Representatives Christopher Co and Rodel Batocabe (AKO Bicol, partylist) said their House Bill 4333 is similar to a cash-for-work program, but focused on rural areas to help single adult members and heads of families of poor households earn income by doing unskilled manual labor.
AKO Bicol is a partylist ally of the National Unity Party (NUP) under the Coalition for Peace and Development.
Co said their proposal is patterned after the National Employment Guarantee Act of India, where every household whose adult member volunteer to do unskilled manual work is guaranteed employment of not less than 100 days in every year.
"Under the bill, our own version of the work assistance program will be implemented by the Department of Social Welfare and Development (DSWD) in coordination with the local government units (LGUs) for a period of five years," Batocabe said.
The measure defines rural areas as barangays that have a population size of less than 5,000.
Barangays that do not have a commercial establishment with 100 or more employees, that have five or more establishments with a minimum of 10 employees, or five or more facilities within the two-kilometer radius from the barangay hall, are also classified as rural areas under HB 4333, Batocabe said.
The measure tasks the DSWD to evaluate the qualified head of family or single adult member who volunteer to do unskilled manual work for a period of 60 days a year. The LGUs, in turn, wil have to provide the jobs for the qualified household members under the measure.

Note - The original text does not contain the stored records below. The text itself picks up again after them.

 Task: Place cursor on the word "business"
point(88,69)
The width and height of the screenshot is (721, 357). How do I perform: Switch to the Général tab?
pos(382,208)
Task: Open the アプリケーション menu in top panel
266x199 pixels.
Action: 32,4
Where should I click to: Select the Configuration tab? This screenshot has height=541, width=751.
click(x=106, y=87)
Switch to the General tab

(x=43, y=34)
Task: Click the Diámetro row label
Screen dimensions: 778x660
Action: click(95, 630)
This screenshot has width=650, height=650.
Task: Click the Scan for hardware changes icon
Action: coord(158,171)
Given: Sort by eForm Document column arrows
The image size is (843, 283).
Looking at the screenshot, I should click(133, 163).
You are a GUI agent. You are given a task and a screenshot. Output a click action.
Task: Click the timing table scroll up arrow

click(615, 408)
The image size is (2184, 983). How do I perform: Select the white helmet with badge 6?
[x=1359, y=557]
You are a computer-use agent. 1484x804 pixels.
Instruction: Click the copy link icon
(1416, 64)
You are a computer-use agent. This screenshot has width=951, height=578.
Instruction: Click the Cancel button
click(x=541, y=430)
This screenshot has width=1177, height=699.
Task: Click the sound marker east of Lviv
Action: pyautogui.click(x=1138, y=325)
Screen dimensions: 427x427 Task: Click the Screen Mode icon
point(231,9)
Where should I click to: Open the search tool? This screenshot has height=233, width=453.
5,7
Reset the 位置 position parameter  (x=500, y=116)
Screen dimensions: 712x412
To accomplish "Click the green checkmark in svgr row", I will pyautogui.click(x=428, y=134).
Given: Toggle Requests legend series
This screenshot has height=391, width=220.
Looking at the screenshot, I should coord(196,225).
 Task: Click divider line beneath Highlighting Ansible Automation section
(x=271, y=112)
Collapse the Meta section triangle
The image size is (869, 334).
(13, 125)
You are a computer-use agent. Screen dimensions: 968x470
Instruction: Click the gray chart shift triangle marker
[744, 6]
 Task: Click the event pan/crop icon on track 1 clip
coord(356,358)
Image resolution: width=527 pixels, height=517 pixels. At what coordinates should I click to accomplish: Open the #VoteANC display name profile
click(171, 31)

These jobs include construction or repair of health stations, hospitals, schools and daycare centers; river dredging; communal gardening; mangrove and tree planting or reforestation as well as communal farm preparation and planting, among others.
The qualified head of family or single adult member of poor households is entitled to a wage rate of not less than 75 percent of the prevailing minimum wage set by the National Wages and Productivity Commission, the bill states.